Exercise inputs:
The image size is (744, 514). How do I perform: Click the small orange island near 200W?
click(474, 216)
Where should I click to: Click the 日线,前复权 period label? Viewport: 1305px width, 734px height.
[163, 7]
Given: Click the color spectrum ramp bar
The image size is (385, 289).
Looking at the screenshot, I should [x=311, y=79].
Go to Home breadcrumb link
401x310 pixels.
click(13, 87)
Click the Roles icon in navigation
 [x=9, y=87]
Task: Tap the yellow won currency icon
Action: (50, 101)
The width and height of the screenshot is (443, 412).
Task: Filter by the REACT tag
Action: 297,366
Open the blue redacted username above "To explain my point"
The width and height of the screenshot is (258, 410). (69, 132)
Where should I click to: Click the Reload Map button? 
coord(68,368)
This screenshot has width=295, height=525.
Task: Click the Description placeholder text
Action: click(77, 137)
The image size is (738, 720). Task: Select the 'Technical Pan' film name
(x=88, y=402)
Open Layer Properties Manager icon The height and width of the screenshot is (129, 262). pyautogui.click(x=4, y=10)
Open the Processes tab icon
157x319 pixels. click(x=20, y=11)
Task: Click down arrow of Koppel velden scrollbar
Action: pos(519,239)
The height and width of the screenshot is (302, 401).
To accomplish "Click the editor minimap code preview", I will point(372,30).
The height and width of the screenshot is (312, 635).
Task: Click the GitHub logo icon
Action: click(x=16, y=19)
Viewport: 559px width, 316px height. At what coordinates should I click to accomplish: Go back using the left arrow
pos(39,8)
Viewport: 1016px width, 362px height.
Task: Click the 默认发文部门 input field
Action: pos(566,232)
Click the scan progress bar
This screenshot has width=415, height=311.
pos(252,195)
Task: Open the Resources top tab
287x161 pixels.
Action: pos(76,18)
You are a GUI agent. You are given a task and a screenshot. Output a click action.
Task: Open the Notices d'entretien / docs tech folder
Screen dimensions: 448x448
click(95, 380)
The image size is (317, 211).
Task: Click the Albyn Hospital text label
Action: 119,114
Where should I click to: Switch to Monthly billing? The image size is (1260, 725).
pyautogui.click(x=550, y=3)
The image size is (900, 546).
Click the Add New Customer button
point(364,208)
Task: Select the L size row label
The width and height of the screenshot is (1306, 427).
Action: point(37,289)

Work task: Starting at the first line of the data above, please restate word for word every line up to and including the one that holds "Task: Open the Notices", and add nothing else.

Written solution:
The image size is (744, 514). How do I perform: Click the small orange island near 200W?
click(474, 216)
Where should I click to: Click the 日线,前复权 period label? Viewport: 1305px width, 734px height.
[163, 7]
Given: Click the color spectrum ramp bar
The image size is (385, 289).
Looking at the screenshot, I should [x=311, y=79].
Go to Home breadcrumb link
401x310 pixels.
click(13, 87)
Click the Roles icon in navigation
 [x=9, y=87]
Task: Tap the yellow won currency icon
Action: (50, 101)
The width and height of the screenshot is (443, 412).
Task: Filter by the REACT tag
Action: 297,366
Open the blue redacted username above "To explain my point"
The width and height of the screenshot is (258, 410). (69, 132)
Where should I click to: Click the Reload Map button? 
coord(68,368)
This screenshot has width=295, height=525.
Task: Click the Description placeholder text
Action: click(77, 137)
The image size is (738, 720). Task: Select the 'Technical Pan' film name
(x=88, y=402)
Open Layer Properties Manager icon The height and width of the screenshot is (129, 262). pyautogui.click(x=4, y=10)
Open the Processes tab icon
157x319 pixels. click(x=20, y=11)
Task: Click down arrow of Koppel velden scrollbar
Action: pos(519,239)
The height and width of the screenshot is (302, 401).
To accomplish "Click the editor minimap code preview", I will point(372,30).
The height and width of the screenshot is (312, 635).
Task: Click the GitHub logo icon
Action: click(x=16, y=19)
Viewport: 559px width, 316px height. At what coordinates should I click to accomplish: Go back using the left arrow
pos(39,8)
Viewport: 1016px width, 362px height.
Task: Click the 默认发文部门 input field
Action: pos(566,232)
Click the scan progress bar
This screenshot has width=415, height=311.
pos(252,195)
Task: Open the Resources top tab
287x161 pixels.
Action: pos(76,18)
You are a GUI agent. You are given a task and a screenshot. Output a click action.
Task: Open the Notices d'entretien / docs tech folder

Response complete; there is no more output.